### Texto de origem
• • • •

São actos normativos emanados pelo executivo no desempenho das suas competências constitucionalmente estabelecidas com o objectivo principal de levar acabo as suas atribuições.

Os decretos podem ser elaboras pelo PR , (Decretos Presidenciais ) ou pelo Governo nos termos do disposto no art. 157 conjugado com o nº.1 do art 209 ambos da CRM.

  • Regulamentos

Também são actos do poder executivo para facilitar a execução das leis, as quais a sua vigência e obrigatoriedade tem tal necessidade. As autarquias locais gozam igualmente do puder regulamentos -art 286 de CRM, podendo elaborar regulamentos e posturas.

Cessação da Vigência das Leis –art.7 do Código Civil

Vimos já como entra em vigor uma lei. As leis, em principio, fazem-se para durar. Quando o legislador as formula, fa-lo normalmente para que tenham uma duração indefinida, permanecendo em vigor até que sejam suprimidas por outras leis. Mas nem sempre é assim, pois há leis que contem desde logo um fim temporal previsto, um limite à sua vigência e quando chega esse termo a lei deixa de vigorar. Também não é assim porque o próprio direito é mutável, sendo por isso que, uma lei que entra em vigor, há de, eventualmente, deixar de vigorar.

Assim, temos duas formas de cessação da vigência de uma lei, como resulta da analise do vertido no artigo 7 do Código Civil:(i) Caducidade e (ii) Revogação

Caducidade – consiste no termo de vigência da lei em consequência da verificação de um facto previsto pela própria lei, ou quando esta estabelece um prazo de duração (leis temporárias). Nº 1 do artigo 7do Código Civil

A caducidade da lei acontece nos seguintes casos:

– Estamos perante uma lei temporária e é o próprio diploma legal que determina a data em que a mesma deixará de vigorar; assim, quando chega aquela data, a lei caduca.Aqui a lei estabelece expressamente no seu texto o prazo durante o qual se mantiverá em vigor, caducando logo que esse período de tempo decorrer.

• • • •

### Secção de dados

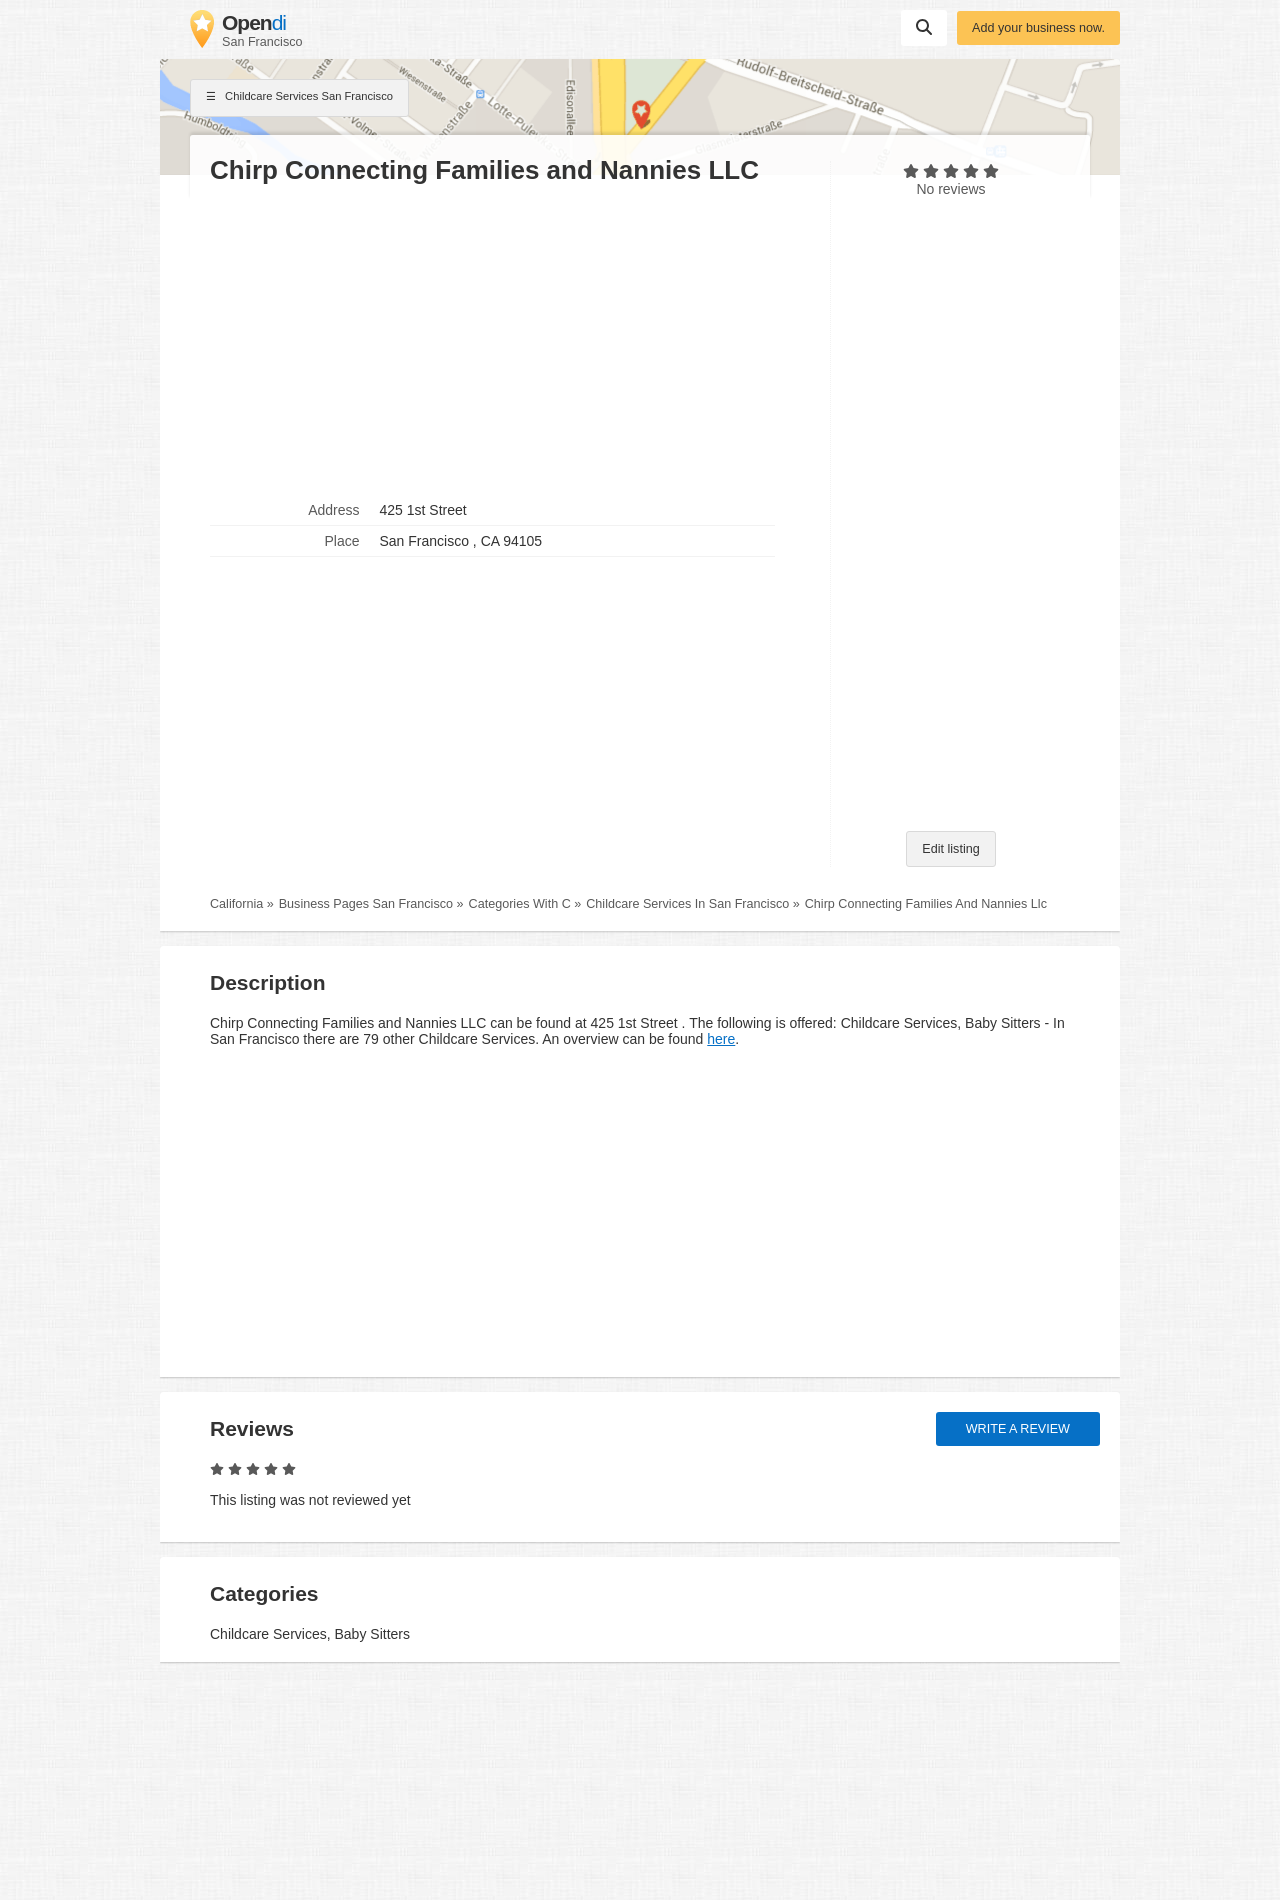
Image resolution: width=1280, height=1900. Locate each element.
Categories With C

• • • •

### Tarefa proposta
Segundo o texto de origem, quais são as duas formas de cessação da vigência de uma lei que resultam do artigo 7 do Código Civil?

### Resolução do exercício
A caducidade e a revogação.